**BRANO FORNITO**
---*---
Dopo, immagini di un futuro distopico, di Elon Musk, di scenari alla Black Mirror.
I volti di molti tra il pubblico venivano proiettati sul maxischermo, racchiusi in riquadri che simulavano un riconoscimento facciale. Sembrava sapere tutto su ciascuno. Se inizialmente questo destava un piacevole stupore, il fine era un altro, tutt’altro che rassicurante. Come ritrovarsi davanti a un amico che ti racconta senza filtri una verità brutta, orribile, i Massive fanno lo stesso, con una semplicità comunicativa che – dopo tanto tempo – ci ricorda davvero il senso dell’arte e della musica.
La musica che racconta. Che denuncia. Senza aver bisogno di troppe parole, mostrando realtà crude. Sul palco, in mezzo alle macerie, tra bombe e volti dei leader mondiali, appare Elizabeth Fraser (voce dei Cocteau Twins e collaboratrice di vecchia data). Con la sua aria sognante, movenze morbide e voce da sirena, non è lì per consolarci.
Canta sulle immagini che scorrono aberranti. Applaudire diventa complicato: non era per la performance, ma per il supporto al messaggio. Era per accompagnare il coro spontaneo del pubblico: “Free, free Palestine”. Sul palco alla voce oltre Robert Del Naja e Daddy G si alternavano nei suoni perfetti, calibrati con una precisione maniacale, di profonda bellezza anche Deborah Miller e Horace Andy. Impeccabili, accompagnavano la narrazione rappresentando un contrasto netto tra la perfezione della voce angelica e l’imperfezione del mondo rappresentato.
Non era un concerto. I Massive parlavano alle persone.
La sensazione era surreale: di chi si presenta a uno spettacolo per sorridere, ma scopre che lo scopo è un altro. Le nostre vite fortunate e frenetiche ci riempiono di pensieri stressanti, che vogliamo esorcizzare allontanandoci dalla realtà, anche solo per la durata di uno show. Ma oggi, qual è il ruolo dell’arte? Quello di distrarci o di denunciare?
È la Primavera di Botticelli o le urla dipinte da Francis Bacon? Io quella sera ho visto urla strazianti. Una denuncia. Raccontata con dignità e verità.
---*---
**DATI ARCHIVIATI**
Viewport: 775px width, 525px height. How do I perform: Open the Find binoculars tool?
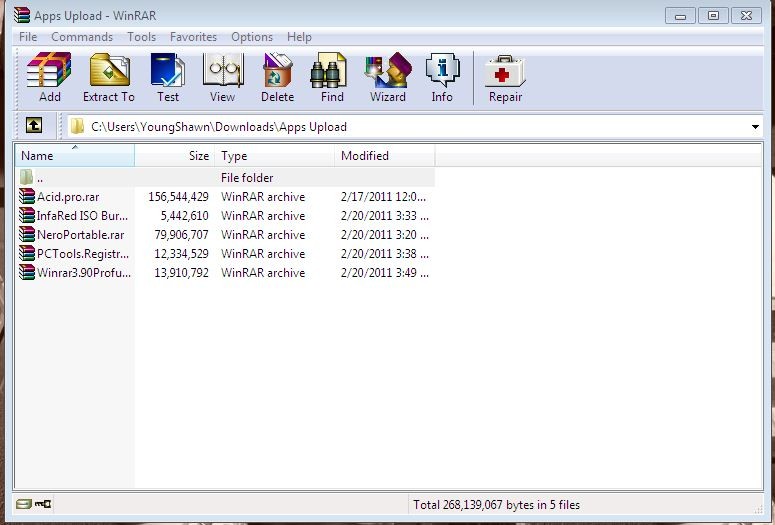pos(332,78)
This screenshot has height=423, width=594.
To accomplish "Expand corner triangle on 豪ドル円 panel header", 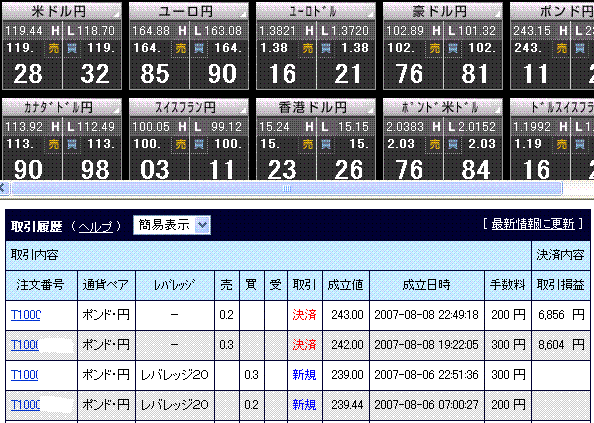I will [497, 15].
---*---
**ISTRUZIONI DELL'ESERCIZIO**
a. Secondo il testo sul concerto dei Massive, quale artista compare sul palco in mezzo alle macerie?
b. Trascrivi fedelmente il passo del testo sul concerto dei Massive che inizia con "La sensazione era" e finisce con "dignità e verità.".
c. Prosegui il testo sul concerto dei Massive dopo la sua ultima frase.

**SOLUZIONI DELL'ESERCIZIO**
a. Elizabeth Fraser, voce dei Cocteau Twins e collaboratrice di vecchia data.

b.
La sensazione era surreale: di chi si presenta a uno spettacolo per sorridere, ma scopre che lo scopo è un altro. Le nostre vite fortunate e frenetiche ci riempiono di pensieri stressanti, che vogliamo esorcizzare allontanandoci dalla realtà, anche solo per la durata di uno show. Ma oggi, qual è il ruolo dell’arte? Quello di distrarci o di denunciare?
È la Primavera di Botticelli o le urla dipinte da Francis Bacon? Io quella sera ho visto urla strazianti. Una denuncia. Raccontata con dignità e verità.

c.
Il momento più devastante, forse, è stato il canto della Fraser sulle note di Tim Buckley, tra le macerie della Palestina, un dolore sordo, crudo, che rimane addosso. I Massive Attack hanno voluto insegnare ai politici quanto sia facile parlare, ma difficile dire davvero qualcosa, come loro in semplicità hanno fatto , smuovendo le coscienze di chi era lì e lasciandoci tornare a casa riflettendo. In un mondo che normalizza la distrazione, loro hanno scelto di disturbare. Tra i brani anche la cover degli Ultravox “ROckwrok” a conferma di uno stile più chitarristico dell’intero sound live della band.
E lo hanno fatto con arte, anima, coraggio, in un modo che solo loro sanno fare.
Ci insegnano che l’arte può (e forse deve) essere un impegno collettivo, una forma di resistenza collettiva. Chi era lì si aspettava uno spettacolo, una performance, e invece ha ricevuto una scossa.
Non è un concerto che si possa “ricordare” come gli altri, non vuole e non deve essere ricordato come gli altri. Non per la scaletta o la scenografia, ma il senso di impotenza, di rabbia, di consapevolezza.
La sensazione che, per una sera, la musica abbia funzionato dove falliscono i politici.I Massive salutano in modo frugale,senza bis , con semplicità di chi ha detto quel che doveva dire e ora?Ora sta a noi fare qualcosa.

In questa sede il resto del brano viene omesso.